- [INSTRUCTIONS FOR THE TASK]
Restate word for word the lines of the material below, from the line with "会社概要 (130, 2453)" to the line with "1K (182, 352)", both lines included, and no others.

- [RECORDS SHOWN]

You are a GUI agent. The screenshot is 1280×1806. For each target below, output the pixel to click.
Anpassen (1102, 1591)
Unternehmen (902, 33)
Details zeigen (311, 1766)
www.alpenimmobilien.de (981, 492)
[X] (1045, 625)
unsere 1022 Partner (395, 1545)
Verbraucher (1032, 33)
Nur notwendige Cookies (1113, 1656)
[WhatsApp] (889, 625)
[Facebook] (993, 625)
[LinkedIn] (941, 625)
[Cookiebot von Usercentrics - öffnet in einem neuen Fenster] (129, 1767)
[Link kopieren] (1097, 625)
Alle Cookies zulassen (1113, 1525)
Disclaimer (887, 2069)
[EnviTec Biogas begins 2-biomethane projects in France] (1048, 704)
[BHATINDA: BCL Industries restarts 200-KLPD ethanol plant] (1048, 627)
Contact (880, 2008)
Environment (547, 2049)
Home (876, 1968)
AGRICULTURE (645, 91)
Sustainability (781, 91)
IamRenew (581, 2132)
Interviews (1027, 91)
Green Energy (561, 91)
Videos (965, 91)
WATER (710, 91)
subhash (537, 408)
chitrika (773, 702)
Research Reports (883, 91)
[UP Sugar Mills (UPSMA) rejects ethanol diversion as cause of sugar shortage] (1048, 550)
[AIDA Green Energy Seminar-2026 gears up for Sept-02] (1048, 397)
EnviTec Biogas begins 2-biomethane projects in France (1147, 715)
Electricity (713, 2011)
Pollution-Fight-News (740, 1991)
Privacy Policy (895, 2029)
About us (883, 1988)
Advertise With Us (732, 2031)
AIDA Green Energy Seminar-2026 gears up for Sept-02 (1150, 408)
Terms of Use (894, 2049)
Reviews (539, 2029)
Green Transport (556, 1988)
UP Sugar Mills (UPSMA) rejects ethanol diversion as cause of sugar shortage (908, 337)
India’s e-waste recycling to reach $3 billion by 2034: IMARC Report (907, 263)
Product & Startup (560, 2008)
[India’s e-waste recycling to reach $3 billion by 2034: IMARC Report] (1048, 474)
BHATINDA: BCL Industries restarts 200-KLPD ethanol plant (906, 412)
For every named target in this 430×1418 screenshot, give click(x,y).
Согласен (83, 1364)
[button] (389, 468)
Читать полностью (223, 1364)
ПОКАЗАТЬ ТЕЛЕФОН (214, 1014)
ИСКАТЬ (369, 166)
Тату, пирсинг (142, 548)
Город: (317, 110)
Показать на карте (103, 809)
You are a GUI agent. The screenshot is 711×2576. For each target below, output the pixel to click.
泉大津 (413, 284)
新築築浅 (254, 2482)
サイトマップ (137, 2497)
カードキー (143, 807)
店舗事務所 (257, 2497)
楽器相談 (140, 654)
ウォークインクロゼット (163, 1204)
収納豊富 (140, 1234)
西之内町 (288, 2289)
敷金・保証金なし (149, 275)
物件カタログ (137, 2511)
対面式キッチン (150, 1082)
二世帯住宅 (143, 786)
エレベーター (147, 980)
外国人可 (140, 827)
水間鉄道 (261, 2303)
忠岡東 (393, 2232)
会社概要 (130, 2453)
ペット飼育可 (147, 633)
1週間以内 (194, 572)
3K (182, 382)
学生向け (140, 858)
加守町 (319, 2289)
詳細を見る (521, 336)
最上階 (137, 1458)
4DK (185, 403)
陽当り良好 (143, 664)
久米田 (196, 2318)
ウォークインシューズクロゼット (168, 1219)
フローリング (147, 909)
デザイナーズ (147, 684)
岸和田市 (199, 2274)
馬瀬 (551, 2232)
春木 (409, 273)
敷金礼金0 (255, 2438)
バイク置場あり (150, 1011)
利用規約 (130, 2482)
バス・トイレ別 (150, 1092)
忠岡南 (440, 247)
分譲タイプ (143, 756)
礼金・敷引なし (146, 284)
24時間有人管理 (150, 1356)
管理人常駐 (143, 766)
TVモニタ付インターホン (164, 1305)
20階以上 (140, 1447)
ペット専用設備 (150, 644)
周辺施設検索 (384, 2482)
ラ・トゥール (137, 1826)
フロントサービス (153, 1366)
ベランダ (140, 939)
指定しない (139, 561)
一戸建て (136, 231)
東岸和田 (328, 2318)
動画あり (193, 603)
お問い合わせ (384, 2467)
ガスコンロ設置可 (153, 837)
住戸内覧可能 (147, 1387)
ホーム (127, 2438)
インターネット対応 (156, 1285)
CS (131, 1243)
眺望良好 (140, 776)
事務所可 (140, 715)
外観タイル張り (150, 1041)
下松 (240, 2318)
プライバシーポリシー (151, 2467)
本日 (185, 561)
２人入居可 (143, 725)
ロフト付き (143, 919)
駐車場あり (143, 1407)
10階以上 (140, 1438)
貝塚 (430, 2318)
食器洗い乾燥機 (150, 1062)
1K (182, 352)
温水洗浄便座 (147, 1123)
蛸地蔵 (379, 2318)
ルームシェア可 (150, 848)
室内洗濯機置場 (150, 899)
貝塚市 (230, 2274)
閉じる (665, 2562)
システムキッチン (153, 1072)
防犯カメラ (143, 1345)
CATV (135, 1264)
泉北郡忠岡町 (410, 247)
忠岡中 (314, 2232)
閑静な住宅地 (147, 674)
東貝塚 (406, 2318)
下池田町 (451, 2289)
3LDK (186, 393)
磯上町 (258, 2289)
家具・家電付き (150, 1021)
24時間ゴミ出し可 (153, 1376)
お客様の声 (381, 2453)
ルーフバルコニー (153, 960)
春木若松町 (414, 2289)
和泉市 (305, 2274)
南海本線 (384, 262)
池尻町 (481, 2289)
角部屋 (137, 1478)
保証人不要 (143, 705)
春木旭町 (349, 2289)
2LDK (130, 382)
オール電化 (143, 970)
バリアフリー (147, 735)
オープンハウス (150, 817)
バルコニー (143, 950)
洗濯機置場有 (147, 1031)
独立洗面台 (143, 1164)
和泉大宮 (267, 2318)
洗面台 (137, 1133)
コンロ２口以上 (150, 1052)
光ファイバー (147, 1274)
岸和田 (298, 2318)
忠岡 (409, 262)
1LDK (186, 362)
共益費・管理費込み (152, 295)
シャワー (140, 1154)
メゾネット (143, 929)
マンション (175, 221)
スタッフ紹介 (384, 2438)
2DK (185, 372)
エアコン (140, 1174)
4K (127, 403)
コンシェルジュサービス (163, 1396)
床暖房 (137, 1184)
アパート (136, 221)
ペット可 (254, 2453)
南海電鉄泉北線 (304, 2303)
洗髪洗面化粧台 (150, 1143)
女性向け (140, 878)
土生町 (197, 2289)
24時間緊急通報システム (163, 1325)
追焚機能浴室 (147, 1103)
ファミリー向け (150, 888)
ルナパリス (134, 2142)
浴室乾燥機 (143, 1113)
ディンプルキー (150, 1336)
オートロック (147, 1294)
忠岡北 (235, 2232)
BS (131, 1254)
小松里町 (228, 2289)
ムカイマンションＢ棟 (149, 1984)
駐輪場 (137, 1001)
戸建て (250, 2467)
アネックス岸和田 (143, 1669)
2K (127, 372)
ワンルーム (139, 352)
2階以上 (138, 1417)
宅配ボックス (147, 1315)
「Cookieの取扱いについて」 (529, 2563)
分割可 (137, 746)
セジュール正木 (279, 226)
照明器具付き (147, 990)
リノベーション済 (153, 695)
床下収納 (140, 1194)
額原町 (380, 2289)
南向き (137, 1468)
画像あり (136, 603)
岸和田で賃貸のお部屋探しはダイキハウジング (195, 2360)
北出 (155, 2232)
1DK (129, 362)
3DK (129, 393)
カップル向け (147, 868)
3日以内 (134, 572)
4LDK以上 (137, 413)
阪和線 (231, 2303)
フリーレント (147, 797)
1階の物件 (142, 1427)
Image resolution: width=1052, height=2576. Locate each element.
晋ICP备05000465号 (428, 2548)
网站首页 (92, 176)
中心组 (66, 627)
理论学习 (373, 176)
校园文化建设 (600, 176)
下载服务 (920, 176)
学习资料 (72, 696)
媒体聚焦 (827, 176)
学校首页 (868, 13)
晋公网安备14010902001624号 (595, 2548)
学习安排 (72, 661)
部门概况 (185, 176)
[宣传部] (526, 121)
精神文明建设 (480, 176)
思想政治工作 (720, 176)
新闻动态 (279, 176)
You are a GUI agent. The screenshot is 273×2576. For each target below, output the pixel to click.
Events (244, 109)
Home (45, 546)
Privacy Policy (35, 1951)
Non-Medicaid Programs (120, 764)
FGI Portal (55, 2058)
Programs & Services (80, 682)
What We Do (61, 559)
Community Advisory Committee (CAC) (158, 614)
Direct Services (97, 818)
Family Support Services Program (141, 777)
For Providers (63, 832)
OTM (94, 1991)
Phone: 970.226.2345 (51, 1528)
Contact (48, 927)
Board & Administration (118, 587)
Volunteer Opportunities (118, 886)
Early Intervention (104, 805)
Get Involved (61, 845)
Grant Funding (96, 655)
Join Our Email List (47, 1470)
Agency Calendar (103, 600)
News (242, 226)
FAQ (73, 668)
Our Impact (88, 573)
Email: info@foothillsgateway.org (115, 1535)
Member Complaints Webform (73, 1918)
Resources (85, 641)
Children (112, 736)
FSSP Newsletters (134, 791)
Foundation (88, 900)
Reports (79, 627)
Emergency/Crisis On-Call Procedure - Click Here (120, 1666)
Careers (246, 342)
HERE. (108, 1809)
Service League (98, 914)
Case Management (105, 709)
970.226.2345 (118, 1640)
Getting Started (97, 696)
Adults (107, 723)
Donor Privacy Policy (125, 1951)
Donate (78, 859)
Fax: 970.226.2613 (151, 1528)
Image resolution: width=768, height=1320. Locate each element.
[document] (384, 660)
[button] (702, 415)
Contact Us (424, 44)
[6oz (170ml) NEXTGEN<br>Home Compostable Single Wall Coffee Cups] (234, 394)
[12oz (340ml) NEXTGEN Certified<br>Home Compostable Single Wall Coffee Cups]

- [EXERCISE ANSWER]
会社概要 (130, 2453)
ペット飼育可 (147, 633)
1週間以内 (194, 572)
3K (182, 382)
学生向け (140, 858)
加守町 (319, 2289)
詳細を見る (521, 336)
最上階 (137, 1458)
4DK (185, 403)
陽当り良好 (143, 664)
久米田 (196, 2318)
ウォークインシューズクロゼット (168, 1219)
フローリング (147, 909)
デザイナーズ (147, 684)
岸和田市 (199, 2274)
馬瀬 (551, 2232)
春木 (409, 273)
敷金礼金0 (255, 2438)
バイク置場あり (150, 1011)
利用規約 (130, 2482)
バス・トイレ別 (150, 1092)
忠岡南 (440, 247)
分譲タイプ (143, 756)
礼金・敷引なし (146, 284)
24時間有人管理 (150, 1356)
管理人常駐 (143, 766)
TVモニタ付インターホン (164, 1305)
20階以上 (140, 1447)
ペット専用設備 (150, 644)
周辺施設検索 (384, 2482)
ラ・トゥール (137, 1826)
フロントサービス (153, 1366)
ベランダ (140, 939)
指定しない (139, 561)
一戸建て (136, 231)
東岸和田 (328, 2318)
動画あり (193, 603)
お問い合わせ (384, 2467)
ガスコンロ設置可 (153, 837)
住戸内覧可能 (147, 1387)
ホーム (127, 2438)
インターネット対応 (156, 1285)
CS (131, 1243)
眺望良好 (140, 776)
事務所可 (140, 715)
外観タイル張り (150, 1041)
下松 (240, 2318)
プライバシーポリシー (151, 2467)
本日 (185, 561)
２人入居可 (143, 725)
ロフト付き (143, 919)
駐車場あり (143, 1407)
10階以上 (140, 1438)
貝塚 (430, 2318)
食器洗い乾燥機 (150, 1062)
1K (182, 352)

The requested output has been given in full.